WHAT IS BEING ASKED: Copy exactly the lines between the one holding "Click the company profile avatar" and the one holding "I will 538,305.", inclusive.

RECORD EXCERPTS:

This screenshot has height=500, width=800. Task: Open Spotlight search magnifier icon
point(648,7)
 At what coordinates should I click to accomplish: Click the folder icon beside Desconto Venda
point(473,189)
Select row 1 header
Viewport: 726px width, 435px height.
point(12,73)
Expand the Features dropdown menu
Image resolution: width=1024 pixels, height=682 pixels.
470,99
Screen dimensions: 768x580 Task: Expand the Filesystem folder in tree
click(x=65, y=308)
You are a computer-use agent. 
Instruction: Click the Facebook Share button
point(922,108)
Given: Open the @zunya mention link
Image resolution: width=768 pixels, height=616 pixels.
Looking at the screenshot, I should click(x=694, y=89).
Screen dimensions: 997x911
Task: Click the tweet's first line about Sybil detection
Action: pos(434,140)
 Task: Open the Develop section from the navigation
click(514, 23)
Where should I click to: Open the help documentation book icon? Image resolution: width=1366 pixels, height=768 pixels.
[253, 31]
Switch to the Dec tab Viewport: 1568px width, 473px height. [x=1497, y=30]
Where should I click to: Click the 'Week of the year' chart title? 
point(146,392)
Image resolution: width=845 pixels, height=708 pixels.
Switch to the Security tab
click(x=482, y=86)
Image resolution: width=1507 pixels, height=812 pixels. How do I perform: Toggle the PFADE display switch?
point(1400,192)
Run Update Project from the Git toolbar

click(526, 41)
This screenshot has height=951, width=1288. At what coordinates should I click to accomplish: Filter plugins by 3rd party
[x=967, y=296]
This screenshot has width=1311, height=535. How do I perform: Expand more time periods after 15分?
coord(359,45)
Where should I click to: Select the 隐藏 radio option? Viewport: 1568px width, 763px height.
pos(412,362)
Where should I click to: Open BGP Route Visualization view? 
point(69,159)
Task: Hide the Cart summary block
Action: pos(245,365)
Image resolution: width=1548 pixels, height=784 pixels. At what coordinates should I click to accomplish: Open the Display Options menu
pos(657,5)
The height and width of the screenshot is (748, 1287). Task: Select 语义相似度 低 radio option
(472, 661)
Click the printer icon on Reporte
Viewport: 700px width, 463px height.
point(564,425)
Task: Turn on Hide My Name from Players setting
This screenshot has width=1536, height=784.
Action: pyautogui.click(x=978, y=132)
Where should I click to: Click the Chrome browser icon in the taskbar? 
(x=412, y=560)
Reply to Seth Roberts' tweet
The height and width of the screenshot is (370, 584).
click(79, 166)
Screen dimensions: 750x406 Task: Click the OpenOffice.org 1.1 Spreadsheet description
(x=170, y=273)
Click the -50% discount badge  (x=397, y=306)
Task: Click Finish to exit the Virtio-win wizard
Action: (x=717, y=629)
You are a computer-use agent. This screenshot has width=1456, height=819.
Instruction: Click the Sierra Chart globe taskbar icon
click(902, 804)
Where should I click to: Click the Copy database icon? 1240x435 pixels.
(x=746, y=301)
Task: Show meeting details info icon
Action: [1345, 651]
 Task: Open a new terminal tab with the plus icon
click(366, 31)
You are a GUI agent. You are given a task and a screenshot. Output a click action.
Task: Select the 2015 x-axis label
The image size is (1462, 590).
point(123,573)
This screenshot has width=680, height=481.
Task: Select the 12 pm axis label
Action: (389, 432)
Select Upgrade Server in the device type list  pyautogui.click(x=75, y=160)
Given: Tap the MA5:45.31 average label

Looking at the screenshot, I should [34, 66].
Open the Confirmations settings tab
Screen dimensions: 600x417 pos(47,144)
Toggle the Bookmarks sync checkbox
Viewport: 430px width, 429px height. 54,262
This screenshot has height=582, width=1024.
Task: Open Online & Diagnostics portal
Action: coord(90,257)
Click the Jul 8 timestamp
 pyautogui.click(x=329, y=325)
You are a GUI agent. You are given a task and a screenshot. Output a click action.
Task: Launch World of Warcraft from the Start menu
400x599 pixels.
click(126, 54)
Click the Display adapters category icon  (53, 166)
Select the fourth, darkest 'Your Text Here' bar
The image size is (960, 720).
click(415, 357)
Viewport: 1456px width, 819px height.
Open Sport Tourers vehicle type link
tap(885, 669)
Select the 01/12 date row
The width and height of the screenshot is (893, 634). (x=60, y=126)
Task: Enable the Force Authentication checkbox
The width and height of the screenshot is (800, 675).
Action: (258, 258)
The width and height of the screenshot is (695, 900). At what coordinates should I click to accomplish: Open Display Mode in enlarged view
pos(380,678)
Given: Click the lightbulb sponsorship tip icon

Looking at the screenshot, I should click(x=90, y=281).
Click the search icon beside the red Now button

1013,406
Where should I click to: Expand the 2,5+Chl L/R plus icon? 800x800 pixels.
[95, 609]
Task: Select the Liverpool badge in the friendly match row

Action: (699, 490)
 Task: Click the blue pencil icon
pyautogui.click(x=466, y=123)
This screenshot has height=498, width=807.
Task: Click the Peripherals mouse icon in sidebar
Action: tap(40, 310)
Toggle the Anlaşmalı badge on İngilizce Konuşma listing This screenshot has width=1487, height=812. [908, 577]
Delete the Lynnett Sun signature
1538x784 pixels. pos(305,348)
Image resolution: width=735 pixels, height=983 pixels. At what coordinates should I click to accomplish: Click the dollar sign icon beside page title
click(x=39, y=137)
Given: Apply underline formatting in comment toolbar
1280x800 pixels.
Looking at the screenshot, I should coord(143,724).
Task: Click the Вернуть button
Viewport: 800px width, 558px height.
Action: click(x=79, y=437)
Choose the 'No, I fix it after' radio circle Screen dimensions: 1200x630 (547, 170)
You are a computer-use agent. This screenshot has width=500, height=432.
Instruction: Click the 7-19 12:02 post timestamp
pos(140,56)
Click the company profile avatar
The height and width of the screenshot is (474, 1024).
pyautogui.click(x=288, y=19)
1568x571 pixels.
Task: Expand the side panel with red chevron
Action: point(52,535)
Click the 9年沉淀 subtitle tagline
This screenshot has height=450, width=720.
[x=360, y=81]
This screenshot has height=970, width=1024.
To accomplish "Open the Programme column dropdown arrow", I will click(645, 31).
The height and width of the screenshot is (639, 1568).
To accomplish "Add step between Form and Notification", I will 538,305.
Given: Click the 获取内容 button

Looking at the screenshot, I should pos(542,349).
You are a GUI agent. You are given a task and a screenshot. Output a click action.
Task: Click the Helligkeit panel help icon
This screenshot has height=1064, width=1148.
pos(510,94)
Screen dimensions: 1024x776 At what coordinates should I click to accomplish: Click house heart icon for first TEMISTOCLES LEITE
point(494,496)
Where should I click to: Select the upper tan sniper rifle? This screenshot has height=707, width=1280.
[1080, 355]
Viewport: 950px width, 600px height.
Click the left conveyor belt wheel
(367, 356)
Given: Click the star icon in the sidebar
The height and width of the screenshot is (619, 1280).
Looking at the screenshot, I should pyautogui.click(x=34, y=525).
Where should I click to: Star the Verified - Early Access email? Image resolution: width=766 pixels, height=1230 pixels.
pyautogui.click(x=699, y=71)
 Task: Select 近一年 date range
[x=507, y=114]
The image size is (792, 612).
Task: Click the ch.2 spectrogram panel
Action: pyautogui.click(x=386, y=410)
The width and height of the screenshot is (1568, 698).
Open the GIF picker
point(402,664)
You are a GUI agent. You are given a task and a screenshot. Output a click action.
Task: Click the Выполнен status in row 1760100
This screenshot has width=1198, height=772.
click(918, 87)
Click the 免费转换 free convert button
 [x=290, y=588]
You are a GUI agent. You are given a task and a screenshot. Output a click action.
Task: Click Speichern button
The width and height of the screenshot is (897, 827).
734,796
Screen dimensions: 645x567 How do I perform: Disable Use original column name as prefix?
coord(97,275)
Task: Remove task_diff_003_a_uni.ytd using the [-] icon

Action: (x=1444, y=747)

WRITTEN SOLUTION:
Click the company profile avatar
The height and width of the screenshot is (474, 1024).
pyautogui.click(x=288, y=19)
1568x571 pixels.
Task: Expand the side panel with red chevron
Action: point(52,535)
Click the 9年沉淀 subtitle tagline
This screenshot has height=450, width=720.
[x=360, y=81]
This screenshot has height=970, width=1024.
To accomplish "Open the Programme column dropdown arrow", I will click(645, 31).
The height and width of the screenshot is (639, 1568).
To accomplish "Add step between Form and Notification", I will 538,305.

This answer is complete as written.